## How to complete this task:
Go to the line in the entries below that holds "You are a GUI" and repeat exactly from there through the line that holds "The width and", inclusive.

## Data section:
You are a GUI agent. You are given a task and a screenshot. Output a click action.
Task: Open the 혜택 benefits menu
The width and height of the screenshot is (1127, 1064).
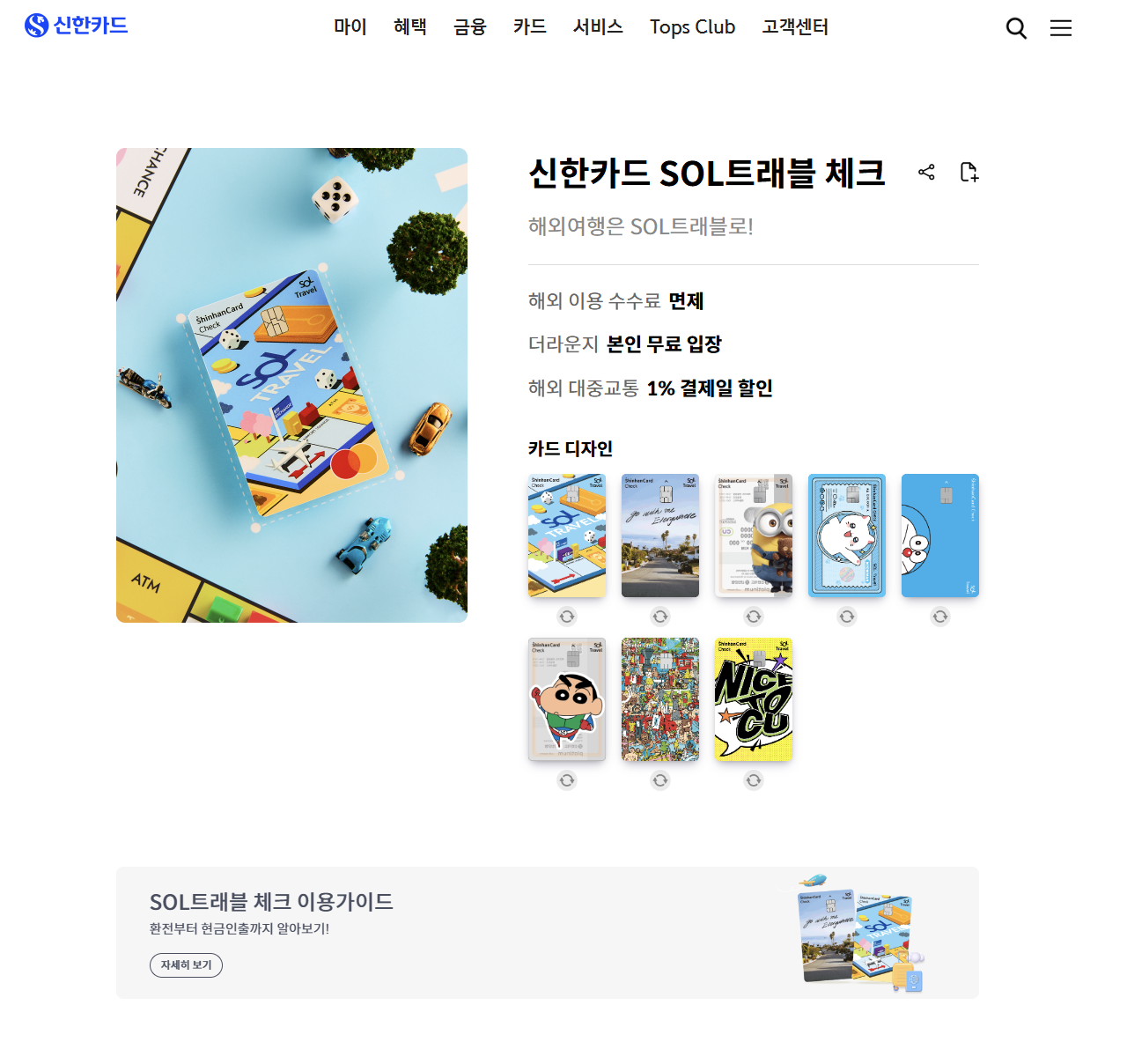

==

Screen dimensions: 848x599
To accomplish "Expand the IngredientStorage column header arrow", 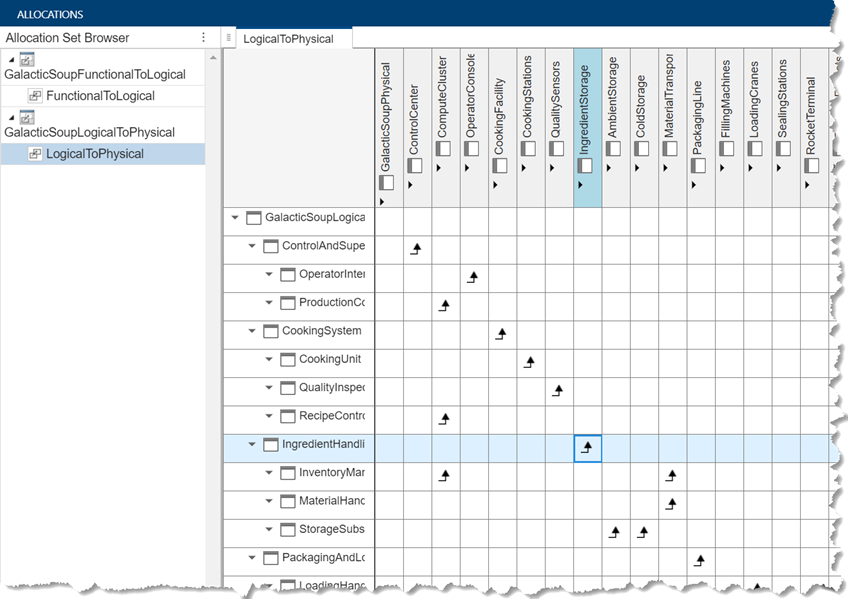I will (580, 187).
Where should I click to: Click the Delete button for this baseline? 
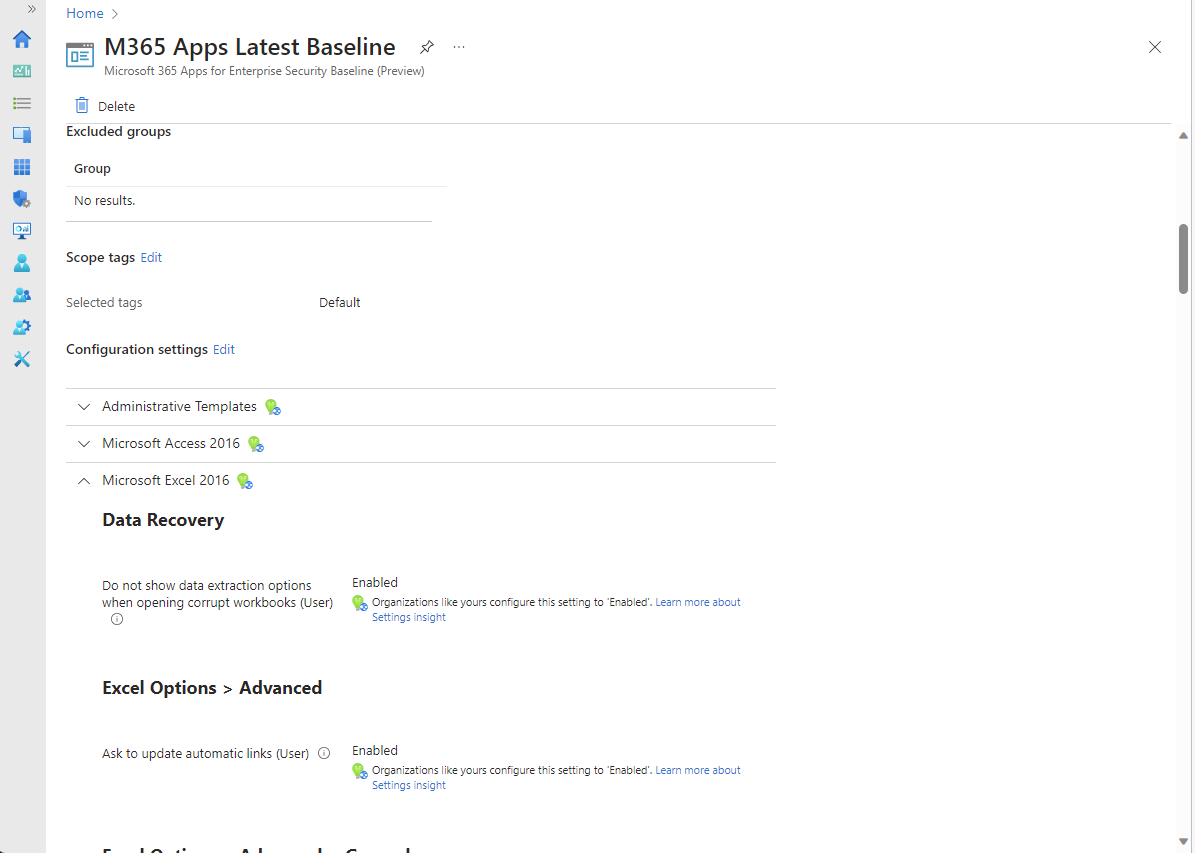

## Exercise output:
You are a GUI agent. You are given a task and a screenshot. Output a click action.
Task: Open the 혜택 benefits menu
The width and height of the screenshot is (1127, 1064).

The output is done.